CoastalGPT-9B, developed by GAGIS-Lab, is a 9 billion parameter large language model fine-tuned from Qwen3.5-9B. Its core purpose is to unify and reason over data, models, and knowledge within the coastal zone domain. The project, guided by Professor Zhaoyuan Yu, Professor Linwang Yuan, and Professor Wen Luo, focuses on building a semantic representation and Chain-of-Thought (CoT) reasoning framework to connect scientific questions with research workflows.

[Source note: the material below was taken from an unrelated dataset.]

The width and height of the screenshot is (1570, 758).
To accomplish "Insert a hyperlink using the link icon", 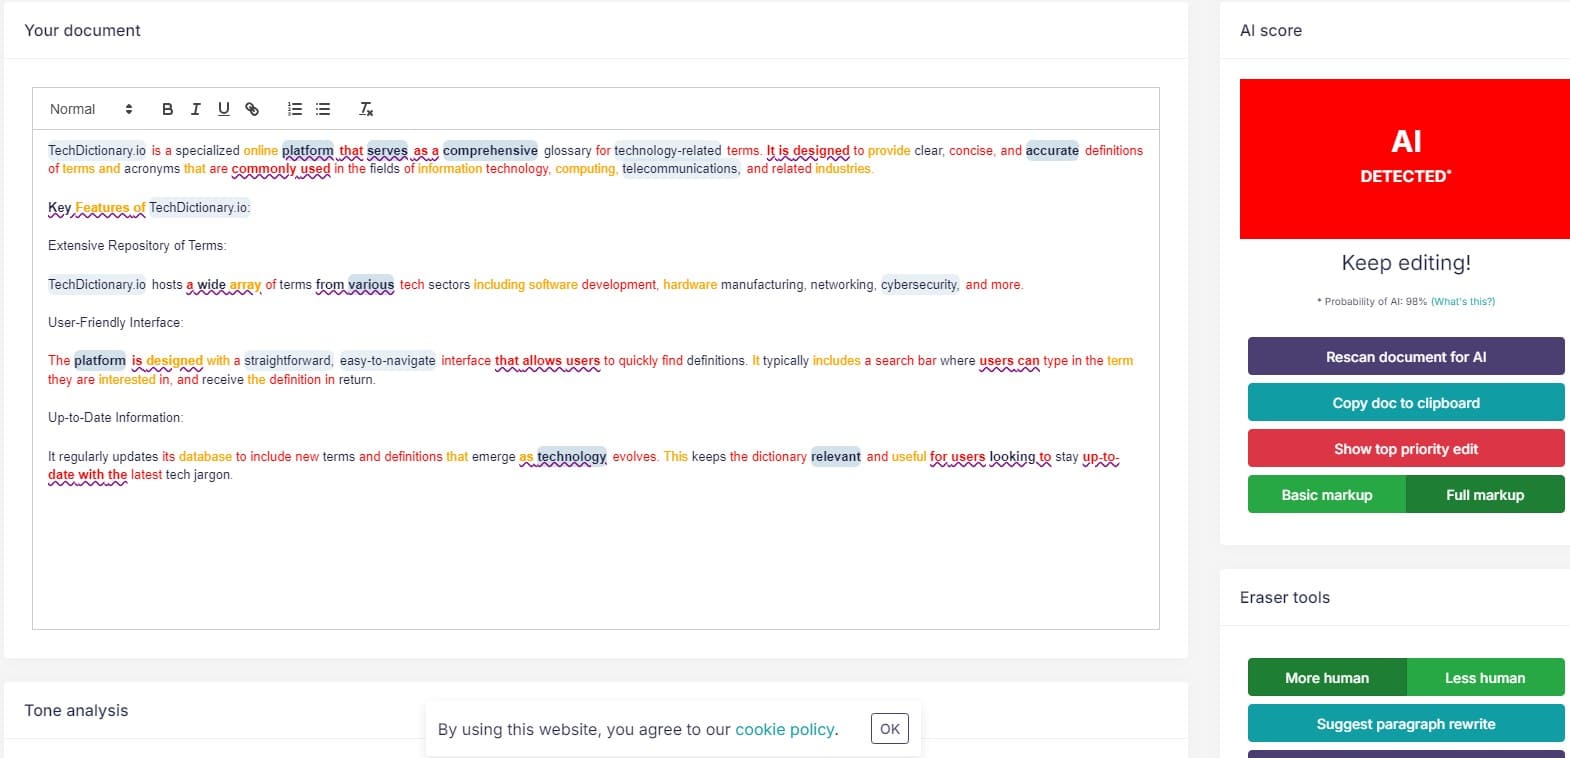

Key Capabilities & Differentiators

  • Domain-Specific Adaptation: Fine-tuned using over 100,000 coastal-domain CoT instruction samples, including basic knowledge, scientific literature metadata (400,000+ records), and coastal data/model resource metadata.
  • Enhanced Scientific Reasoning: Learns analytical pathways and scientific explanation logic for coastal problems through CoT instruction data generated by Qwen3.5-27B.
  • Comprehensive Coastal Understanding: Improves understanding of specialized coastal concepts, literature, data-resource metadata extraction, and model-resource explanation.
  • Strong Performance on Coastal Benchmarks: Achieves 73.4% overall accuracy on a specialized coastal multiple-choice benchmark, significantly outperforming OceanGPT-basic-30B-A3B-Thinking (58.6%) and Qwen3.5-9B (57.9%).
  • High Accuracy in Specific Areas: Particularly strong in "Spatial Distribution" and "Impacts & Risks" (82.0% accuracy), and "Coastal Processes" (80.0%).

Ideal Use Cases

CoastalGPT-9B is designed to support various tasks in coastal science, including:

  • Metadata extraction and structured description of coastal data resources.
  • Analysis and explanation of coastal model resources and their applicable scenarios.
  • Explanation of modeling methods, indicator systems, and data-processing workflows.
  • Analysis of scientific research questions and organization of research directions.
  • Construction of intelligent service systems for coastal data-model-knowledge collaboration.
  • Automated research workflow support for coastal science.